# WHAT YOU HAVE TO DO
Copy verbatim the lines from the one containing "The height and width of the screenshot is (771, 1568)." through the one containing "(x=326, y=309)", including both of those lines.

# EXERCISE DATA
%%

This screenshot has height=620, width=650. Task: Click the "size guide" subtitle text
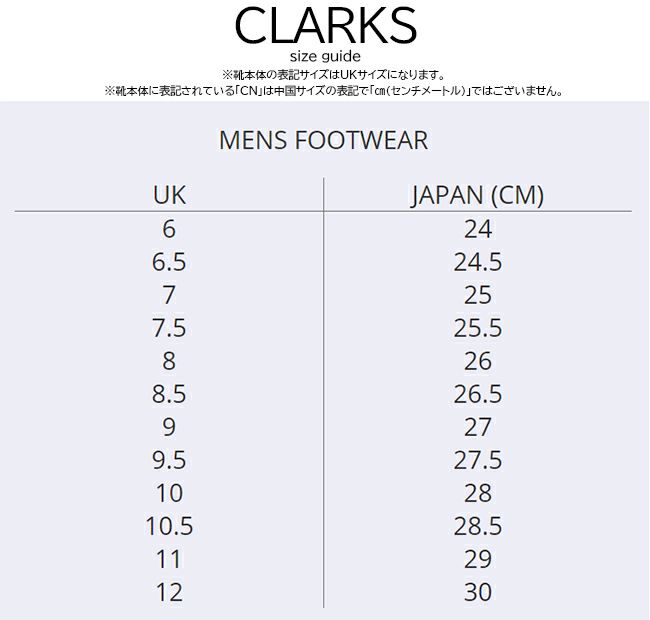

%%
%%

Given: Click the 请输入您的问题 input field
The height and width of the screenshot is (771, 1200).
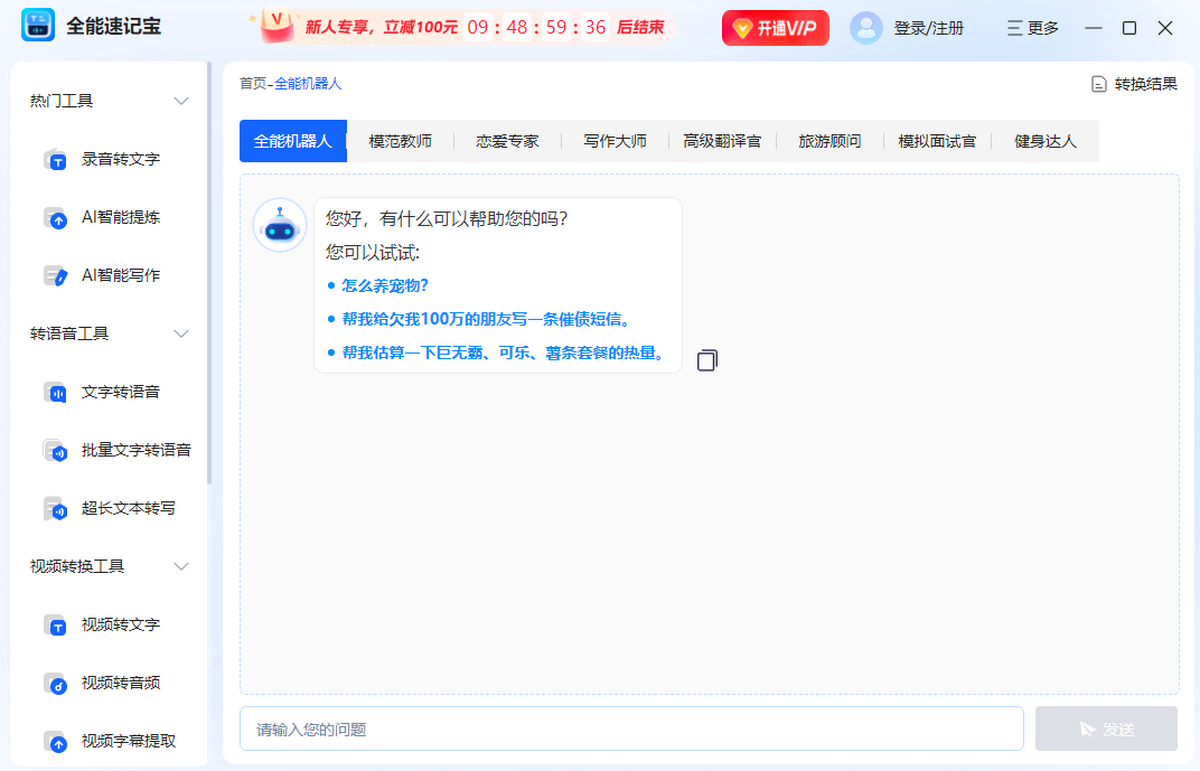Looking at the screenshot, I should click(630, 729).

%%
%%

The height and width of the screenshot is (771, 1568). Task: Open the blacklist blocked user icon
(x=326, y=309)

%%

# ANSWER TO THIS EXERCISE
The height and width of the screenshot is (771, 1568). Task: Open the blacklist blocked user icon
(x=326, y=309)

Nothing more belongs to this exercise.